ABD'de aşırı sağ çok daha fazla şiddete başvuracak

ABD’de kurumsal sağ ile aşırı sağ arasındaki “işbirliği” değişen biçimler alarak sürecek. Bakmayın şimdi Cumhuriyetçi Parti’den kimilerinin Capitol Baskını’nı kınamış olmalarına. Ülkedeki kargaşadan antifaşist sol örgüt Antifa’yı suçlarken, şiddetin, kontrol ettiklerini sandığı aşır sağdan gelmesinin sersemliğini yaşıyorlar şu an. Önümüzdeki dönemde ABD aşırı sağı çok daha fazla şiddete başvuracak.

Mustafa K Erdemol

Joe Biden yönetiminde daha çok tanık olunacak buna. Çünkü neo-liberal politikaların olumsuz sonuçları, halihazırdaki salgının yarattığı kırılganlık aşırı sağcıların propaganda yeteneklerini geliştirmelerine yarıyor. Sahte bir neo-liberalizm eleştirisi, ahlak sosuna bandırılmış zemin üzerinde yükseliyor. 
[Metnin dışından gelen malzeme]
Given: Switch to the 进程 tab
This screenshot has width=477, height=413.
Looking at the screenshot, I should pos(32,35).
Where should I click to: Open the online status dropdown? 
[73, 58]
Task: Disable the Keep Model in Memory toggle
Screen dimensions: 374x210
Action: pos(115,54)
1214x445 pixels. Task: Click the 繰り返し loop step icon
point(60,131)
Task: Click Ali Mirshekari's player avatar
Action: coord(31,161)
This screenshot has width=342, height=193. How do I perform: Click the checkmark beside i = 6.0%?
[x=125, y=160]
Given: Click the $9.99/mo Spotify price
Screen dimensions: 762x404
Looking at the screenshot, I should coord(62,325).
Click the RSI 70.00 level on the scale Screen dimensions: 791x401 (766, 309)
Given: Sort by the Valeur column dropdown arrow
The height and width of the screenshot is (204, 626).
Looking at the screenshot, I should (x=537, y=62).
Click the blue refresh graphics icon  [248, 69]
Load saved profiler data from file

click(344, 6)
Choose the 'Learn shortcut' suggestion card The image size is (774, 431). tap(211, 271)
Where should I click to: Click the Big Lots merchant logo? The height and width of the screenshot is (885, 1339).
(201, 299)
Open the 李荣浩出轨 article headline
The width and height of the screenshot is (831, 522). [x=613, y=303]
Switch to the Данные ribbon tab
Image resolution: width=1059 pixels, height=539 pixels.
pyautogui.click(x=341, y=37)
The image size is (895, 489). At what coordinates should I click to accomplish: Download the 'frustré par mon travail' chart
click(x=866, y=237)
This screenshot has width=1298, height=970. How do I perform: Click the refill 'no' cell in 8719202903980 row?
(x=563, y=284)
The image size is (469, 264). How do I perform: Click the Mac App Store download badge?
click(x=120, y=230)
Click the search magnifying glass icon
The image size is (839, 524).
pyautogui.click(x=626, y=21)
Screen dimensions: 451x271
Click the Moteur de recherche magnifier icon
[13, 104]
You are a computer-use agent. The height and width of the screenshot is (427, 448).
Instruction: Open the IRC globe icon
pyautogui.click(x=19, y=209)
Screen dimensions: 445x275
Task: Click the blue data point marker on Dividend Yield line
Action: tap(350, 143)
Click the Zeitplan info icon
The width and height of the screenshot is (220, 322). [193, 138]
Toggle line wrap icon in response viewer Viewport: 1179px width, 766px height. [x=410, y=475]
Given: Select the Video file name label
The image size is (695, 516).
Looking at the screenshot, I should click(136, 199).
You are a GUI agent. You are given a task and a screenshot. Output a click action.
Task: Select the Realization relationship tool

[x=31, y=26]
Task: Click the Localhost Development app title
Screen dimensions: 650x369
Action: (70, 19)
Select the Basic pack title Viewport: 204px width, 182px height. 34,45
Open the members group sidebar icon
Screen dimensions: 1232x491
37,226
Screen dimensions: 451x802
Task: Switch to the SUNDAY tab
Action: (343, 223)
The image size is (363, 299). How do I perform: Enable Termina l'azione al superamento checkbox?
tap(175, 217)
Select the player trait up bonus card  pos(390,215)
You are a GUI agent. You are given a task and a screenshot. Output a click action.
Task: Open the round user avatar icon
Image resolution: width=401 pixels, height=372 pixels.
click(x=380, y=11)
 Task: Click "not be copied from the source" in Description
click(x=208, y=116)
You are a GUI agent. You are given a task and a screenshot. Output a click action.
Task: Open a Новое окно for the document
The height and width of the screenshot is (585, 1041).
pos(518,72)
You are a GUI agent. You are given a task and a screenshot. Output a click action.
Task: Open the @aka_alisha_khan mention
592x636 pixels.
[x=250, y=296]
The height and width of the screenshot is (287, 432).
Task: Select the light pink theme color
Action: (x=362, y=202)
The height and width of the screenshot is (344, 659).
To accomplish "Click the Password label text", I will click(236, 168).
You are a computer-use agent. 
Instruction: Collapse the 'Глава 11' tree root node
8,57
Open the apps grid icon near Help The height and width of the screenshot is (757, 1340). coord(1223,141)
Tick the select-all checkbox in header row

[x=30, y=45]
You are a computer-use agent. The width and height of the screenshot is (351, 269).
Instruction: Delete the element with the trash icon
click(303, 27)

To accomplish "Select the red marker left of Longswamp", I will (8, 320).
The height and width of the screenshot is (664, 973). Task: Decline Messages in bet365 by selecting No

Yaklaşık bir milyondan fazla insanın resmi olarak işsiz olduğu, gayri resmi olarak bu rakamın milyonları bulduğu ABD’de aşırı sağ, sola yönelik sermaye kaynaklı “endişeleri” de kullanarak kurumsal sağa karşı alternatif hale geliyor. Bu ortamı yaratan kurumsal sağın ortağı olmasına rağmen, onun yarattığı sefaletten, istikrarsızlıktan besleniyor.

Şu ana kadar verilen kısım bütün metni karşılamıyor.